美.designでは、首まわりの状態に加えて全身のバランスを確認しながら、独自の手技によって整えていきます。
1.首の力みや緊張を取り除くアプローチ
猫背・巻き肩を改善する矯正を行いながら、頭部を後方の正しい位置に導きます。
その結果、首に力みや緊張が出ない状態に整えていきます。特に首まわりの筋肉である【胸鎖乳突筋・斜角筋・肩甲挙筋・広頚筋】などの筋肉を調整することで、肩が上がらないようにしながら頭部が前方に引っ張られないように安定させます。


2.腕が正しく使えるように調整する
僧帽筋や三角筋といった腕まわりの表面の筋肉の硬さをとりながら、上腕部と大胸筋の張力(緊張度)を均一に調整することで、主に大胸筋をメインとした腕の使い方に変える矯正を行っていきます。

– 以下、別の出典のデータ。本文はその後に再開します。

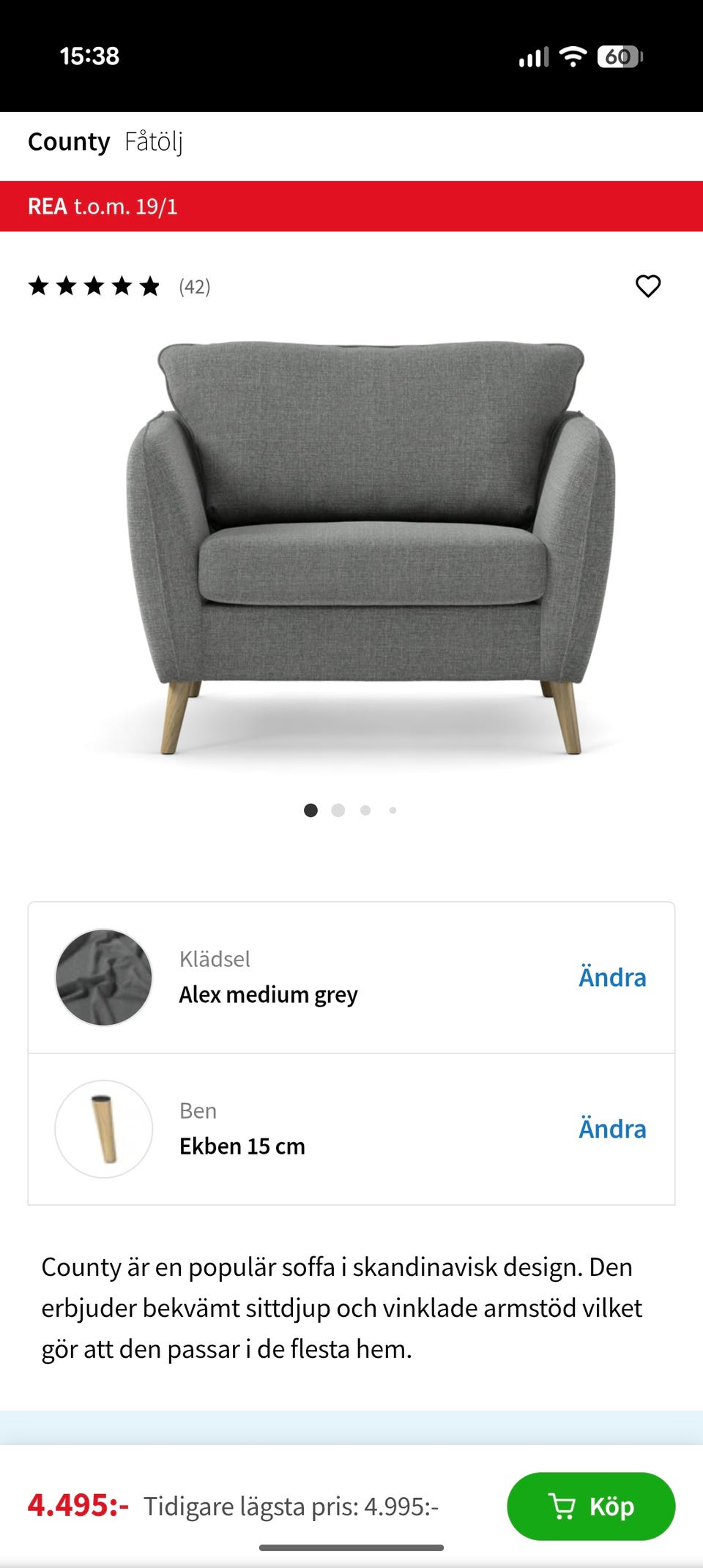The image size is (703, 1568).
Task: Jump to the second image page dot
Action: click(338, 810)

このとき、本来の正しい腕の使い方である胸鎖関節(鎖骨が胸骨に連結する部分)を起点とした、鎖骨や肩甲骨と合わせて動くような腕の使い方ができるように、鎖骨と肩甲骨が動きやすくすることで、上腕と合わせて動く状態へ調整します。
多くの場合、鎖骨や肩甲骨が固まり肩関節を起点として腕を使ってしまっています。
骨格を良い状態で安定させるためにも、体の間違った使い方をなくし、正しい使い方を学習させる矯正をしていきます。
最後に
首元の見え方は、頭の位置や肩まわりの筋肉の使い方、骨格のバランスを整えることで変化していきます。
頭の位置や肩まわりの筋肉のバランスを整えることで、首まわりがすっきりと見え、首が細く長く見える印象へと変わっていきます。
日常の意識とケアを積み重ねることで、細く長く見える首元を保ちやすくなります。